If you refer back to the posts titled ‘All Bout the Base’ [links are in the Blog Library] and review the base training of consistent peak performers, you will find a pattern: growing up they all played a sport or a variety of sports.  These athletes amassed thousands of FUNdamental training hours.  In most cases, top athletes played their way to the top; they trained without knowing it.  When it came time to join a structured training program, a team, a club, or when they started to receive coaching, they had years and years of base training which was focused into performance.  Many of today’s top athletes were excelling as age group athletes because of the base they developed having FUN… playing sharks & minnows in the pool all summer long, playing tag in the forest or jungle, running to/from school, cycling as long as the sun was shining. No one counts laps, minutes, hours, reps when playing, it’s just pure and simple FUN.

FUNdamental training – base training – is what separates the top consistent peak performers from everyone else.

Trying to rush to the top too quick, rushing to compete too soon, rushing to test performance prematurely, yields one outcome: a quick trip up, and an even quicker trip back down.

The ‘J’ curves (regular and reverse) of exercise intensity are correlated to upper respiratory tract infections and cardiovascular dysfunction in adults.

The ‘J’ curves in kids – who as a function of their youth typically do not develop cardiovascular impairments – are imho correlated with the drop out rate from sport, with injury, with burn out, with kids coming to hate a sport (or performing art) they once loved. It leads kids to giving up on dreams of being on the National team, of making it to the Olympics.

Richard Williams, father of Venus and Serena, prevented his daughters from competing, withholding them from tournaments for as long as possible.  Even when they were permitted to compete, he did so reluctantly, hesitating, and when he did permit them he still second guessed whether it was too soon. He wanted them to remain in the lower ½ of the LTAD model pyramid for as long as possible, and the results speak for themselves: the consistency and longevity of winning by Venus and Serena speaks loudly. They are Olympians, they are repeat winners of Grand Slam events, and are ranked consistently in the top spots if not in the #1 position amongst all tennis players.

Data extract

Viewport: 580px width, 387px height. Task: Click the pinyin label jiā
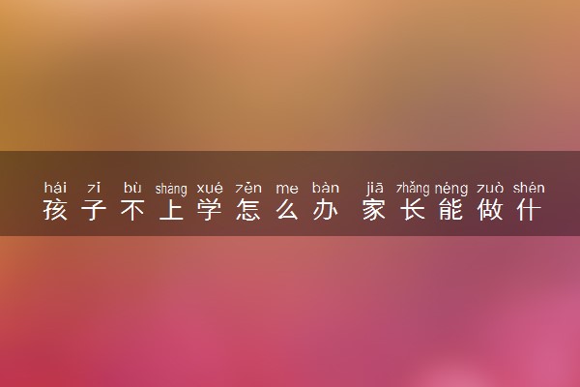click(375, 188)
* * *
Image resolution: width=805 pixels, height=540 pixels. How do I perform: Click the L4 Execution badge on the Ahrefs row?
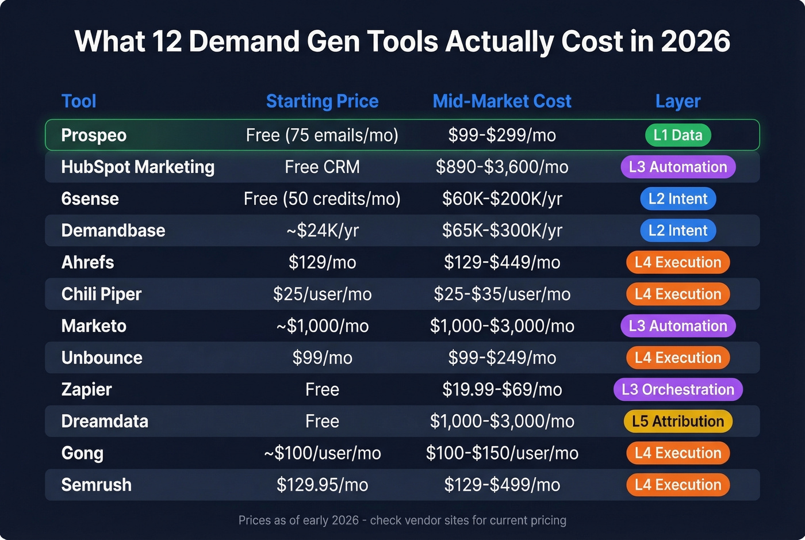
* * *
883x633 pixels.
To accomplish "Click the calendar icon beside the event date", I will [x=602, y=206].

Work to complete
A. Rewrite the passage of the base training text from "Trying to rush" to "dysfunction in adults.", swapping "exercise intensity" for "training load".
B. List the play activities that the base training text names as ways today's top athletes built their base while having fun.

Responses by item number
A.
Trying to rush to the top too quick, rushing to compete too soon, rushing to test performance prematurely, yields one outcome: a quick trip up, and an even quicker trip back down.

The ‘J’ curves (regular and reverse) of training load are correlated to upper respiratory tract infections and cardiovascular dysfunction in adults.

B.
- playing sharks & minnows in the pool all summer long
- playing tag in the forest or jungle
- running to/from school
- cycling as long as the sun was shining